Groupon: Having been around since late 2008, Groupon has expanded into most major cities (including some in Canada). Deals vary from spa services, restaurants, photo books, gym memberships, and more. Usually the deal is about 50% off of the value.
If you refer a friend, you get $10 in Groupon bucks when they buy their first Groupon. Groupon also has a nifty iPhone app that allows you to view and purchase (very easily, I might add) the daily deal, see how many people have bought the daily deal, see all your Groupons (current and used). There’s also an Android app. Groupon recently added a new feature called LocalRewards, where you can earn Groupon Reward Points for viewing and buying the deal of the day. Reward points can then be redeemed for future Groupons.

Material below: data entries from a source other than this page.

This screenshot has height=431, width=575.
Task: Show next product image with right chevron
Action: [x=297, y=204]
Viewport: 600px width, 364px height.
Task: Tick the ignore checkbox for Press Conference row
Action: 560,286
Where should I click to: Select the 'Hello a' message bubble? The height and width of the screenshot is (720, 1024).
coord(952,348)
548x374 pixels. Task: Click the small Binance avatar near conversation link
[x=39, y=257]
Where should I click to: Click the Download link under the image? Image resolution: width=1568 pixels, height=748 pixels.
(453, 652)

LivingSocial: Founded in 2007, LivingSocial has a similar variety of deals as Groupon, but with a slightly smaller range of cities in which deals are offered. LivingSocial has a few key differences; for one, if you and three of your friends buy the deal (you can send out a referrer link) you get the deal for free. LivingSocial also has an iPhone app which allows you to view/purchase, see your purchases, and change account settings.

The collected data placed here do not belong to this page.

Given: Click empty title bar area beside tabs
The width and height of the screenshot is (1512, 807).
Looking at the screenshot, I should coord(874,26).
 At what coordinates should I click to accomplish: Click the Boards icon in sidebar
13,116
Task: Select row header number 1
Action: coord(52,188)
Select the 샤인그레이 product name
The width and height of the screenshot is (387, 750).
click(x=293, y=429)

LifeBooker Loot: LifeBooker is an existing site that books salon and spa appointments at deep discounts. The site recently launched LifeBooker Loot for deals and discounts for New York City and Los Angeles. Most of the deals are valid for a year, and can be used almost immediately after purchasing. As far as I’m aware, there’s no app for LifeBooker Loot, and its limitation is that its only relevant for residents of NYC or LA.
DealOn: Founded in 2009, DealOn has taken an interesting twist to the group buying phenomenon by reducing the price by the amount of people to buy the deal. For example, I recently bought a Zengo DealOn, which was advertised at $25, but by the end of the day, reached $20 by the amount of people who bought the deal. DealOn is also available in most major cities, and as far as I see, has no mobile apps.

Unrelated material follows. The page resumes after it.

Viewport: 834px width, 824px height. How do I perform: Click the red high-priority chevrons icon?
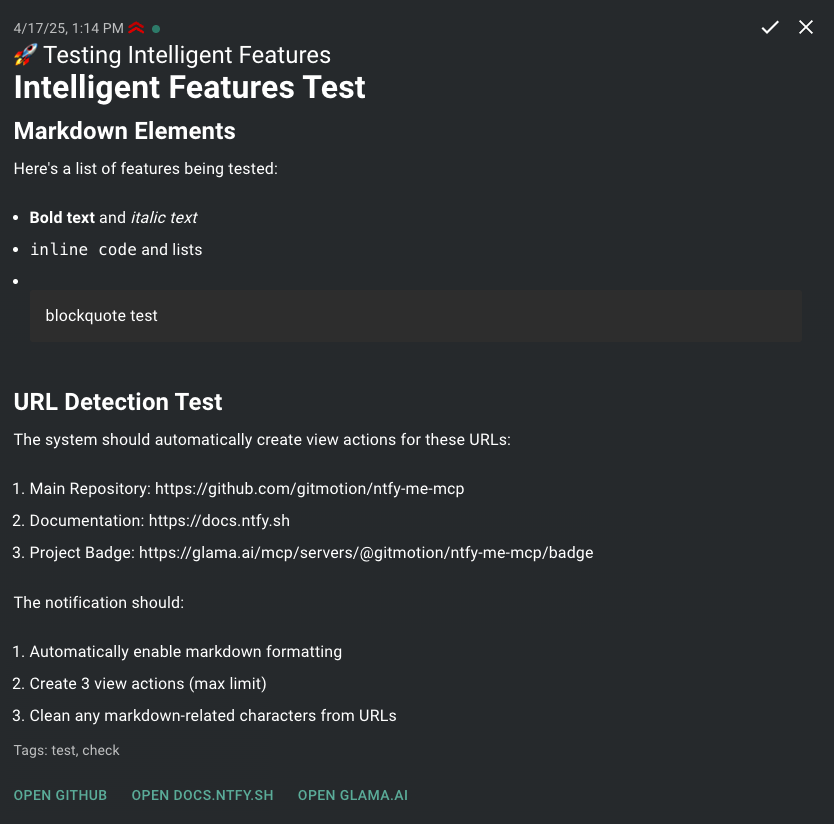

OpenTable: OpenTable has recently jumped on the group buying bandwagon with their “In the Spotlight”, offering weekly discounts on restaurants in the OpenTable network. This is an interesting tie-in, as you can immediately make reservations through OpenTable once you’ve bought the deal on their website. You get another reminder when you get the deal certificate in email to make reservations. Once you sign up, you get an “In the Spotlight” email every Thursday for a new deal. Nothing on the OpenTable iPhone app yet, but I’m sure they’ll be adding the functionality or creating a new app.
Yelp: As of today, Yelp is starting to offer “Yelp Deals” to offer discounts from local businesses. Currently, it looks like Yelp Deals are only available in San Diego, but will be rolling out to larger markets soon. Given Yelp’s existing database of members and businesses already on the site, this could be an interesting competitor to Groupon, especially if this is integrated into the Yelp mobile app.